--- GIVEN ENTRIES Enclosed Below ---
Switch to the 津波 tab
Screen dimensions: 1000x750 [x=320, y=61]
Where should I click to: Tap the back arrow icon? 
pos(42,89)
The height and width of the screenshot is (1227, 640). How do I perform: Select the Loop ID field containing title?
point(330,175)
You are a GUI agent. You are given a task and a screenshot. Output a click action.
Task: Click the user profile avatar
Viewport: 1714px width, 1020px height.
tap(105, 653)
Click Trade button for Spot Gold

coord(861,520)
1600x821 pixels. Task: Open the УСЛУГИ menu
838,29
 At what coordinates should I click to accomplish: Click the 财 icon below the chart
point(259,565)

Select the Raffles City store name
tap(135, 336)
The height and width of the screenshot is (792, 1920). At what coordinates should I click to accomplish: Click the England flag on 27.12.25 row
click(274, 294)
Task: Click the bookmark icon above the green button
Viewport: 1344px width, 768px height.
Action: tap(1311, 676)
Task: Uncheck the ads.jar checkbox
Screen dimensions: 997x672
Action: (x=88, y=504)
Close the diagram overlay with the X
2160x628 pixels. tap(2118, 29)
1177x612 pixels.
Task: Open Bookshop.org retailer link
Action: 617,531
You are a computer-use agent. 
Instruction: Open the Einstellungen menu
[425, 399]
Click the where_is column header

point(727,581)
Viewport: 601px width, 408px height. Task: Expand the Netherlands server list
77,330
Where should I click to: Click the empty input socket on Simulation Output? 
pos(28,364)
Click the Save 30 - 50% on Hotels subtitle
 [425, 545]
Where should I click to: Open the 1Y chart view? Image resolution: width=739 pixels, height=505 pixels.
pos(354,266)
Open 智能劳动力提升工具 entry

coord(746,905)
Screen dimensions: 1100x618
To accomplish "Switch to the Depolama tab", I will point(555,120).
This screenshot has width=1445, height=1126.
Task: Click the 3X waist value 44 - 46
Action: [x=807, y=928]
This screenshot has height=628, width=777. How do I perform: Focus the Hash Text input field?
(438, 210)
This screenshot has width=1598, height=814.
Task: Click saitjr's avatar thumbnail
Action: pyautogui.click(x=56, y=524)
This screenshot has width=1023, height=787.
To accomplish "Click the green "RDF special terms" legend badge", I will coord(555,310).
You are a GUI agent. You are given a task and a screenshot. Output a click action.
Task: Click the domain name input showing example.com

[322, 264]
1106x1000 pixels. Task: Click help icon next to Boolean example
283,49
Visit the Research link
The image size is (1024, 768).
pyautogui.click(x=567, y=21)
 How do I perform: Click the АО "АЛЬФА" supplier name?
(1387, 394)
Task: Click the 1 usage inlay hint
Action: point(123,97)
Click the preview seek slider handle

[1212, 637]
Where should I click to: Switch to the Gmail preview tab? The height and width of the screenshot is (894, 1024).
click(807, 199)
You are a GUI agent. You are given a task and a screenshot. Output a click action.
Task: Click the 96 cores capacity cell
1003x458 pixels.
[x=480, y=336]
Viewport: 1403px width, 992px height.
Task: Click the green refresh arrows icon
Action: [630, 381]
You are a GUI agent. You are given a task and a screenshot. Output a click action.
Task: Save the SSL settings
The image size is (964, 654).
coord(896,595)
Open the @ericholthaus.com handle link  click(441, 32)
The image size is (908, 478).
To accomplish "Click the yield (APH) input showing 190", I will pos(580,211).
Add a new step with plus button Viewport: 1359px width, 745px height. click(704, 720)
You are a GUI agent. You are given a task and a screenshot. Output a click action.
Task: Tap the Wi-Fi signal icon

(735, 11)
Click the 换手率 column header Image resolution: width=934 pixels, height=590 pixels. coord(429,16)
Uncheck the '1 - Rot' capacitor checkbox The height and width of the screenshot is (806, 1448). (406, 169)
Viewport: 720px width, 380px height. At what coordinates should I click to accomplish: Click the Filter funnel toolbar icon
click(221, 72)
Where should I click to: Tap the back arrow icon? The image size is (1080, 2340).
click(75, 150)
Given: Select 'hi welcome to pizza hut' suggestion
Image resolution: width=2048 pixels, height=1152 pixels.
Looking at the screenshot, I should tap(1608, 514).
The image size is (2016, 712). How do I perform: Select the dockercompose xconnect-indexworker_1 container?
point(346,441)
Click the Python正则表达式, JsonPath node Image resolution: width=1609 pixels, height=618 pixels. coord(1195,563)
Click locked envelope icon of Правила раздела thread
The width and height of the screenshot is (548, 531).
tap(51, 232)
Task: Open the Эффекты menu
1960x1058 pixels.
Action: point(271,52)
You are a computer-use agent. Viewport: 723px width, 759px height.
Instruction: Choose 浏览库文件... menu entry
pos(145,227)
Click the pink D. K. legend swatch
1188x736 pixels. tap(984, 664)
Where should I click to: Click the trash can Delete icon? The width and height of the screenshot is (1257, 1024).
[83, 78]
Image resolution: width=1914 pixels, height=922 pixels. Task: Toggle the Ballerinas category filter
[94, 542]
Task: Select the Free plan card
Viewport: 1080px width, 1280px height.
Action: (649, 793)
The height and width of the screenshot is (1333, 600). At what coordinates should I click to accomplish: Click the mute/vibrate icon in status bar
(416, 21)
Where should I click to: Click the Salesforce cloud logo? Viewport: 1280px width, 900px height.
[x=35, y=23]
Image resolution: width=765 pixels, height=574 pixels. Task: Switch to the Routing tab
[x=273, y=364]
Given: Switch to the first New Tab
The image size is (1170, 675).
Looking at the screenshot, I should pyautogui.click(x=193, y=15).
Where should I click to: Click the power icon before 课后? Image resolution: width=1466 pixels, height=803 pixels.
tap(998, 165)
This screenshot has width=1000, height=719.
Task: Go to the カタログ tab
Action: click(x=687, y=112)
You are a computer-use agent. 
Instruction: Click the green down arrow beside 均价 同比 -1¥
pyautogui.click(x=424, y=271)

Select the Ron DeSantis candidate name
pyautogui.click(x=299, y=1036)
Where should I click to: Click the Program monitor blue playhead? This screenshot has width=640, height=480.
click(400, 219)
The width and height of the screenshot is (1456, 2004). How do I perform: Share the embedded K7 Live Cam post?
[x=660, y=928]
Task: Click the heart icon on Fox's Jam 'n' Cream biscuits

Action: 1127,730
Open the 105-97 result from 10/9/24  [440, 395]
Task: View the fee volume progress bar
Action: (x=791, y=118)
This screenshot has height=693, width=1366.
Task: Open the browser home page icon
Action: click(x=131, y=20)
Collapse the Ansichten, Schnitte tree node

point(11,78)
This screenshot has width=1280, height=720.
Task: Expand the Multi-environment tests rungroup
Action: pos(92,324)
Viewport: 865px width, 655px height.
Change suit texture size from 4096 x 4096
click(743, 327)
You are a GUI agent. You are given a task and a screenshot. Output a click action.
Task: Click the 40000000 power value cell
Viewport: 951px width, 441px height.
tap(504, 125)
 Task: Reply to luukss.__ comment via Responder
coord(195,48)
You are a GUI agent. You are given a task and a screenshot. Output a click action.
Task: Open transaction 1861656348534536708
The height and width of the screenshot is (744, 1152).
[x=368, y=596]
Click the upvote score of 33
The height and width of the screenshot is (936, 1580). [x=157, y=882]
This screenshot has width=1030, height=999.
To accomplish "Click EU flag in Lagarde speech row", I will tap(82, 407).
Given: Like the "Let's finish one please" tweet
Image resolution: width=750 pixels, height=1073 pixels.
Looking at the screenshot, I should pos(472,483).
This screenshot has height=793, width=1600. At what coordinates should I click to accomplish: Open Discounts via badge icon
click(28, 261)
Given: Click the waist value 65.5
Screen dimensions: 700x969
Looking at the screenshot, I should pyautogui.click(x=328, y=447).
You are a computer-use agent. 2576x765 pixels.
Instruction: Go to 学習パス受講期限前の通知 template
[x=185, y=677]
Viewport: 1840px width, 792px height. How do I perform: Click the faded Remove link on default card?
--- End of Enclosed GIVEN ENTRIES ---
## YOUR INSTRUCTIONS
Line by line, reproduce the data exactly as given.

## EXERCISE ANSWER
Switch to the 津波 tab
Screen dimensions: 1000x750 [x=320, y=61]
Where should I click to: Tap the back arrow icon? 
pos(42,89)
The height and width of the screenshot is (1227, 640). How do I perform: Select the Loop ID field containing title?
point(330,175)
You are a GUI agent. You are given a task and a screenshot. Output a click action.
Task: Click the user profile avatar
Viewport: 1714px width, 1020px height.
tap(105, 653)
Click Trade button for Spot Gold

coord(861,520)
1600x821 pixels. Task: Open the УСЛУГИ menu
838,29
 At what coordinates should I click to accomplish: Click the 财 icon below the chart
point(259,565)

Select the Raffles City store name
tap(135, 336)
The height and width of the screenshot is (792, 1920). At what coordinates should I click to accomplish: Click the England flag on 27.12.25 row
click(274, 294)
Task: Click the bookmark icon above the green button
Viewport: 1344px width, 768px height.
Action: tap(1311, 676)
Task: Uncheck the ads.jar checkbox
Screen dimensions: 997x672
Action: (x=88, y=504)
Close the diagram overlay with the X
2160x628 pixels. tap(2118, 29)
1177x612 pixels.
Task: Open Bookshop.org retailer link
Action: 617,531
You are a computer-use agent. 
Instruction: Open the Einstellungen menu
[425, 399]
Click the where_is column header

point(727,581)
Viewport: 601px width, 408px height. Task: Expand the Netherlands server list
77,330
Where should I click to: Click the empty input socket on Simulation Output? 
pos(28,364)
Click the Save 30 - 50% on Hotels subtitle
 [425, 545]
Where should I click to: Open the 1Y chart view? Image resolution: width=739 pixels, height=505 pixels.
pos(354,266)
Open 智能劳动力提升工具 entry

coord(746,905)
Screen dimensions: 1100x618
To accomplish "Switch to the Depolama tab", I will point(555,120).
This screenshot has width=1445, height=1126.
Task: Click the 3X waist value 44 - 46
Action: [x=807, y=928]
This screenshot has height=628, width=777. How do I perform: Focus the Hash Text input field?
(438, 210)
This screenshot has width=1598, height=814.
Task: Click saitjr's avatar thumbnail
Action: pyautogui.click(x=56, y=524)
This screenshot has width=1023, height=787.
To accomplish "Click the green "RDF special terms" legend badge", I will coord(555,310).
You are a GUI agent. You are given a task and a screenshot. Output a click action.
Task: Click the domain name input showing example.com

[322, 264]
1106x1000 pixels. Task: Click help icon next to Boolean example
283,49
Visit the Research link
The image size is (1024, 768).
pyautogui.click(x=567, y=21)
 How do I perform: Click the АО "АЛЬФА" supplier name?
(1387, 394)
Task: Click the 1 usage inlay hint
Action: point(123,97)
Click the preview seek slider handle

[1212, 637]
Where should I click to: Switch to the Gmail preview tab? The height and width of the screenshot is (894, 1024).
click(807, 199)
You are a GUI agent. You are given a task and a screenshot. Output a click action.
Task: Click the 96 cores capacity cell
1003x458 pixels.
[x=480, y=336]
Viewport: 1403px width, 992px height.
Task: Click the green refresh arrows icon
Action: [630, 381]
You are a GUI agent. You are given a task and a screenshot. Output a click action.
Task: Save the SSL settings
The image size is (964, 654).
coord(896,595)
Open the @ericholthaus.com handle link  click(441, 32)
The image size is (908, 478).
To accomplish "Click the yield (APH) input showing 190", I will pos(580,211).
Add a new step with plus button Viewport: 1359px width, 745px height. click(704, 720)
You are a GUI agent. You are given a task and a screenshot. Output a click action.
Task: Tap the Wi-Fi signal icon

(735, 11)
Click the 换手率 column header Image resolution: width=934 pixels, height=590 pixels. coord(429,16)
Uncheck the '1 - Rot' capacitor checkbox The height and width of the screenshot is (806, 1448). (406, 169)
Viewport: 720px width, 380px height. At what coordinates should I click to accomplish: Click the Filter funnel toolbar icon
click(221, 72)
Where should I click to: Tap the back arrow icon? The image size is (1080, 2340).
click(75, 150)
Given: Select 'hi welcome to pizza hut' suggestion
Image resolution: width=2048 pixels, height=1152 pixels.
Looking at the screenshot, I should tap(1608, 514).
The image size is (2016, 712). How do I perform: Select the dockercompose xconnect-indexworker_1 container?
point(346,441)
Click the Python正则表达式, JsonPath node Image resolution: width=1609 pixels, height=618 pixels. coord(1195,563)
Click locked envelope icon of Правила раздела thread
The width and height of the screenshot is (548, 531).
tap(51, 232)
Task: Open the Эффекты menu
1960x1058 pixels.
Action: point(271,52)
You are a computer-use agent. Viewport: 723px width, 759px height.
Instruction: Choose 浏览库文件... menu entry
pos(145,227)
Click the pink D. K. legend swatch
1188x736 pixels. tap(984, 664)
Where should I click to: Click the trash can Delete icon? The width and height of the screenshot is (1257, 1024).
[83, 78]
Image resolution: width=1914 pixels, height=922 pixels. Task: Toggle the Ballerinas category filter
[94, 542]
Task: Select the Free plan card
Viewport: 1080px width, 1280px height.
Action: (649, 793)
The height and width of the screenshot is (1333, 600). At what coordinates should I click to accomplish: Click the mute/vibrate icon in status bar
(416, 21)
Where should I click to: Click the Salesforce cloud logo? Viewport: 1280px width, 900px height.
[x=35, y=23]
Image resolution: width=765 pixels, height=574 pixels. Task: Switch to the Routing tab
[x=273, y=364]
Given: Switch to the first New Tab
The image size is (1170, 675).
Looking at the screenshot, I should pyautogui.click(x=193, y=15).
Where should I click to: Click the power icon before 课后? Image resolution: width=1466 pixels, height=803 pixels.
tap(998, 165)
This screenshot has width=1000, height=719.
Task: Go to the カタログ tab
Action: click(x=687, y=112)
You are a computer-use agent. 
Instruction: Click the green down arrow beside 均价 同比 -1¥
pyautogui.click(x=424, y=271)

Select the Ron DeSantis candidate name
pyautogui.click(x=299, y=1036)
Where should I click to: Click the Program monitor blue playhead? This screenshot has width=640, height=480.
click(400, 219)
The width and height of the screenshot is (1456, 2004). How do I perform: Share the embedded K7 Live Cam post?
[x=660, y=928]
Task: Click the heart icon on Fox's Jam 'n' Cream biscuits

Action: 1127,730
Open the 105-97 result from 10/9/24  [440, 395]
Task: View the fee volume progress bar
Action: (x=791, y=118)
This screenshot has height=693, width=1366.
Task: Open the browser home page icon
Action: click(x=131, y=20)
Collapse the Ansichten, Schnitte tree node

point(11,78)
This screenshot has width=1280, height=720.
Task: Expand the Multi-environment tests rungroup
Action: pos(92,324)
Viewport: 865px width, 655px height.
Change suit texture size from 4096 x 4096
click(743, 327)
You are a GUI agent. You are given a task and a screenshot. Output a click action.
Task: Click the 40000000 power value cell
Viewport: 951px width, 441px height.
tap(504, 125)
 Task: Reply to luukss.__ comment via Responder
coord(195,48)
You are a GUI agent. You are given a task and a screenshot. Output a click action.
Task: Open transaction 1861656348534536708
The height and width of the screenshot is (744, 1152).
[x=368, y=596]
Click the upvote score of 33
The height and width of the screenshot is (936, 1580). [x=157, y=882]
This screenshot has width=1030, height=999.
To accomplish "Click EU flag in Lagarde speech row", I will tap(82, 407).
Given: Like the "Let's finish one please" tweet
Image resolution: width=750 pixels, height=1073 pixels.
Looking at the screenshot, I should pos(472,483).
This screenshot has height=793, width=1600. At what coordinates should I click to accomplish: Open Discounts via badge icon
click(28, 261)
Given: Click the waist value 65.5
Screen dimensions: 700x969
Looking at the screenshot, I should pyautogui.click(x=328, y=447).
You are a computer-use agent. 2576x765 pixels.
Instruction: Go to 学習パス受講期限前の通知 template
[x=185, y=677]
Viewport: 1840px width, 792px height. How do I perform: Click the faded Remove link on default card?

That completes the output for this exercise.